BRANO FORNITO:
Un'occasione per riflettere sulla sua vocazione di "porta del Mediterranneo" e approdo storico di profughi e migranti

Anche Genova all'incontro "Mediterraneo, frontiera di pace" promosso dalla CEI

Si svolge dal 19 al 23 febbraio l’incontro “Mediterraneo, frontiera di pace” - promosso dalla CEI - che porterà a Bari i vescovi di diciannove Paesi affacciati sul grande Mare.
Come ha spiegato il Card. Gualtiero Bassetti, presidente della CEI, “non è più possibile sostenere che i conflitti in Libia o in Siria non ci riguardano. Si tratta di un errore clamoroso e dalle conseguenze potenzialmente catastrofiche. Il Mediterraneo rappresenta la culla di una civiltà in cui il cristianesimo è senza dubbio tra i soci fondatori. Per questo motivo, come Chiese del Mediterraneo abbiamo il dovere morale di impegnarci per promuovere luoghi di incontro e di pace facendoci promotori del dialogo religioso e culturale”.

ELENCO FORNITO:

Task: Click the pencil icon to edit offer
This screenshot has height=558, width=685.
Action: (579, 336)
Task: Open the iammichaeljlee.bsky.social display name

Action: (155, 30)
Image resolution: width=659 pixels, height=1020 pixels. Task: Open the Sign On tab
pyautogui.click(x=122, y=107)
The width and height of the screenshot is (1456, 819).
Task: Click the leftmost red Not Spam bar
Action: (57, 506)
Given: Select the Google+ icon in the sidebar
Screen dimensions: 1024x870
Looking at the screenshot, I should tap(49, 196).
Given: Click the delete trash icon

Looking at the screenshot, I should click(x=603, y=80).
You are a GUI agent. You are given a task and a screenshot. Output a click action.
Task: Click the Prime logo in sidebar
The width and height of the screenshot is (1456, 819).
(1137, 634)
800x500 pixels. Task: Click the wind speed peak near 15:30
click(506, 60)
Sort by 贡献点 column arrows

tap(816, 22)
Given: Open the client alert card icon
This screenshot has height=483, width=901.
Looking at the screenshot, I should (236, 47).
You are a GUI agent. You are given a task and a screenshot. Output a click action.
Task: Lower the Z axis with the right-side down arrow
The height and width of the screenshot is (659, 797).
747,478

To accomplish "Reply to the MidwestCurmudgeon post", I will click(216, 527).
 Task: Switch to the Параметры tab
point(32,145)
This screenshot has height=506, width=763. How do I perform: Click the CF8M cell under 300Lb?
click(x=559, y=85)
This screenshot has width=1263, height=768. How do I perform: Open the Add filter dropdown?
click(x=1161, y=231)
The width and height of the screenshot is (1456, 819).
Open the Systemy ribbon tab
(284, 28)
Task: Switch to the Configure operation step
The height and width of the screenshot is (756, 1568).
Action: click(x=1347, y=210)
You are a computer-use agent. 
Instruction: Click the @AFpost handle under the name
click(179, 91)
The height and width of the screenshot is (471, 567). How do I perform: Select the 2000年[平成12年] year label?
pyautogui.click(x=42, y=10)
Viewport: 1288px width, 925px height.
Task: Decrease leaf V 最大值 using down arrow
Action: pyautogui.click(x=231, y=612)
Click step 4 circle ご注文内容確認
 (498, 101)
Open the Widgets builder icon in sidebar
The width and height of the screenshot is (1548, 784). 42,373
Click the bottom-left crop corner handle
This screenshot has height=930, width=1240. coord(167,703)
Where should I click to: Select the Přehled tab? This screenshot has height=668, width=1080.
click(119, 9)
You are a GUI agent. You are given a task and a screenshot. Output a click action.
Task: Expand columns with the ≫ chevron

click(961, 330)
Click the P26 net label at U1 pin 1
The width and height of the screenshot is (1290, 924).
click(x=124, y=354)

OBIETTIVO: Ricopia senza cambiare nulla la parte del brano sull'incontro dei vescovi a Bari che comincia con le parole contenenti "Si svolge dal" e finisce con "sul grande Mare.".

RISPOSTA ALL'ESERCIZIO:
Si svolge dal 19 al 23 febbraio l’incontro “Mediterraneo, frontiera di pace” - promosso dalla CEI - che porterà a Bari i vescovi di diciannove Paesi affacciati sul grande Mare.